The problem => What lines in the following entries hold the word "will"? Copy each one.

------------------------------------------------------------

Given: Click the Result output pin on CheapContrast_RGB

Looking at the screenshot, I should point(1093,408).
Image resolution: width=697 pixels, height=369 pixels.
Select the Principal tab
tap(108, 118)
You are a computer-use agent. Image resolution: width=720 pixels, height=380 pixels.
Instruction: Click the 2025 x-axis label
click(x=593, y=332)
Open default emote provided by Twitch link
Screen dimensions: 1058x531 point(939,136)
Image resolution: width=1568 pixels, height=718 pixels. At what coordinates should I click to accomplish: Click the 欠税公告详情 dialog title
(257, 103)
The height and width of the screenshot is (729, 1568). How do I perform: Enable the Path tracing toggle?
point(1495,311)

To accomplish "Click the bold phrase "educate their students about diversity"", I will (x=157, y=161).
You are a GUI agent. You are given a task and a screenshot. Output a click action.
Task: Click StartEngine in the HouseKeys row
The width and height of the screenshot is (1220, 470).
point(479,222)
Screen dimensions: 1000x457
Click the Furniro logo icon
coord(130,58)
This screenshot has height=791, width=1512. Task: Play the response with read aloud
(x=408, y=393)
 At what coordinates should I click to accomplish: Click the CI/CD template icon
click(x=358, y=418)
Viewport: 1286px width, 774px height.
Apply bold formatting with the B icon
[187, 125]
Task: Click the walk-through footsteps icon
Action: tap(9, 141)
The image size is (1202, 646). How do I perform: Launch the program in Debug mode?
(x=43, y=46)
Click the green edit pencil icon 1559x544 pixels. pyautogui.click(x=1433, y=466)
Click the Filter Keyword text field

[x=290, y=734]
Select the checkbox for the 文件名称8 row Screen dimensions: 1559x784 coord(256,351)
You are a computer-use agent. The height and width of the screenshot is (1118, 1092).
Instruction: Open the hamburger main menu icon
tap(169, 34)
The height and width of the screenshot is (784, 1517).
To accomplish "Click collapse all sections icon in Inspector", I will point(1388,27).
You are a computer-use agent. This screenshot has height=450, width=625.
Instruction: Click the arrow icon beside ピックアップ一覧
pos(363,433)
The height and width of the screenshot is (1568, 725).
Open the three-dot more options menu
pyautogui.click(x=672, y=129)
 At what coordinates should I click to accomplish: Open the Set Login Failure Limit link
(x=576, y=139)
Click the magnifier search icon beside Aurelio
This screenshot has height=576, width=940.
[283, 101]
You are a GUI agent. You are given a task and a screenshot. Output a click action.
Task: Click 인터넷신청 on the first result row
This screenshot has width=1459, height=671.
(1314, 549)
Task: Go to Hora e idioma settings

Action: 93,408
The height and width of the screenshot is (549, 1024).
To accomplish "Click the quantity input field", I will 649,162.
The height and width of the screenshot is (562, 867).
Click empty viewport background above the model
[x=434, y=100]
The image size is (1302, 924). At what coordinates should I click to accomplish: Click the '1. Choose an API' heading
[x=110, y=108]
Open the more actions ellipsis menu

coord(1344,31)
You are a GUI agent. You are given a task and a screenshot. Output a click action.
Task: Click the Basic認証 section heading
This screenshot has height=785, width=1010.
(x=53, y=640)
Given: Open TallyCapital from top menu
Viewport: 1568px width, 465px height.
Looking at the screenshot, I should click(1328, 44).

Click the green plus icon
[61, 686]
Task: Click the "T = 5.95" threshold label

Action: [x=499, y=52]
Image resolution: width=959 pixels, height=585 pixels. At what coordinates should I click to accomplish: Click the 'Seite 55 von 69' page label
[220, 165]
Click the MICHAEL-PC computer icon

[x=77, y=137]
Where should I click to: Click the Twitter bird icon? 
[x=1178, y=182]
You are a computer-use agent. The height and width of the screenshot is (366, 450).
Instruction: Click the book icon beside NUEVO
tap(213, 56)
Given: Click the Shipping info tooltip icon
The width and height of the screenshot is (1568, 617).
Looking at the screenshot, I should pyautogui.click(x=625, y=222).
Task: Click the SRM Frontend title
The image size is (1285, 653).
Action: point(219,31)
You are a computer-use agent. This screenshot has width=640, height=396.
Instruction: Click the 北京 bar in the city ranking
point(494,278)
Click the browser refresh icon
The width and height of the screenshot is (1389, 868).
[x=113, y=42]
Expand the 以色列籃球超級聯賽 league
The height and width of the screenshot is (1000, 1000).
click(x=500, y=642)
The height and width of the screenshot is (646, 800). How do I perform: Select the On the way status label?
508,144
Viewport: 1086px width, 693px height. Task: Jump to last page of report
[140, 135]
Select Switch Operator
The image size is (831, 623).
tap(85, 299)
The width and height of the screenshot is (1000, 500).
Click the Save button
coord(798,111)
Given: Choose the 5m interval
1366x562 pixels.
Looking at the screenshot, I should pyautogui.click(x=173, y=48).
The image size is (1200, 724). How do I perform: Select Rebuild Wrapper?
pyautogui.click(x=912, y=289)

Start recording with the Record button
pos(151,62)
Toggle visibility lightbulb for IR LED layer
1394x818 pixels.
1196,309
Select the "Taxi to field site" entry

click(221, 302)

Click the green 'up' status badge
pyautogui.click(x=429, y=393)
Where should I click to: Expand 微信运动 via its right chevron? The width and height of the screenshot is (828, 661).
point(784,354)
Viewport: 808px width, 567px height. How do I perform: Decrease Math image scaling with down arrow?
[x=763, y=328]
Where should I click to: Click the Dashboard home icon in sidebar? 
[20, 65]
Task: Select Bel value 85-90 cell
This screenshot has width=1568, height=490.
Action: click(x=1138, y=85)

------------------------------------------------------------

Result for this task =>
To accomplish "Click the bold phrase "educate their students about diversity"", I will (x=157, y=161).
To accomplish "Click collapse all sections icon in Inspector", I will point(1388,27).
To accomplish "Click the quantity input field", I will 649,162.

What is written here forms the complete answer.